Instruction 1: Swap "GUI agent" for "interface assistant" in the entries below, and leave everything else in them unchanged.

Extract to read:
Does ECC matter in a vGPU powered VDI environment?

ECC (Error Correcting Code) explained
Setup and scenarios
Hypothesis and results
Conclusion

ECC (Error Correcting Code) memory is a reliability feature in modern GPUs, designed to protect workloads from memory corruption and ensure accuracy. While ECC is often considered essential for workloads such as AI and scientific computing, its benefits in desktop virtualization are less clear.

ECC, which is by default enabled on modern NVIDIA datacenter GPUs, improves reliability, but it also consumes GPU memory and introduces a performance overhead. In a vGPU environment, where user density and resource efficiency are key, this trade-off becomes particularly interesting.

This research explores the performance impact of keeping ECC enabled in a vGPU desktop scenario.

ECC (Error Correcting Code) explained

ECC is a reliability feature designed to ensure that data stored in GPU memory remains accurate, even when hardware errors occur.

GPUs store large amounts of information in memory. While this memory is highly reliable, it is not perfect. Occasionally, due to factors such as electrical interference, cosmic radiation, or hardware imperfections, information stored in memory can change unexpectedly. Without ECC, the GPU has no way of knowing this has happened. It simply continues operating under the assumption that the data is correct, even though it has been altered at bit level.

Depending on the workload, this can lead to unexpected behavior. In gaming, for example, it may result in visual artifacts, which are often so minor that users barely notice them. In AI and scientific computing workloads, however, even a single incorrect bit can affect the outcome of complex calculations. The error may not cause an application crash, but it could produce an incorrect result without anyone realizing it.

ECC addresses this problem by storing additional information alongside the actual data. Whenever data is written to memory, the GPU calculates a set of check bits based on that data. When the data is read back, those checks are recalculated and compared against the stored values. If a single bit has changed unexpectedly, the ECC logic can identify exactly which bit is incorrect and automatically correct it before the data is returned to the application. This process happens entirely on the GPU and is invisible to both the operating system and the application.

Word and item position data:
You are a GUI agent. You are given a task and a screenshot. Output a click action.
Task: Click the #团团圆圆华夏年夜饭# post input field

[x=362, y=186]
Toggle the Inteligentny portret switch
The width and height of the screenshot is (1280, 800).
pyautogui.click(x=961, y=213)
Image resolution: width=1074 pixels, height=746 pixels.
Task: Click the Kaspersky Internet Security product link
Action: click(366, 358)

Instruction 2: In the article on ECC in vGPU environments, what does the GPU calculate whenever data is written to memory?

Task response 1:
You are a interface assistant. You are given a task and a screenshot. Output a click action.
Task: Click the #团团圆圆华夏年夜饭# post input field

[x=362, y=186]
Toggle the Inteligentny portret switch
The width and height of the screenshot is (1280, 800).
pyautogui.click(x=961, y=213)
Image resolution: width=1074 pixels, height=746 pixels.
Task: Click the Kaspersky Internet Security product link
Action: click(366, 358)

Task response 2: A set of check bits based on that data.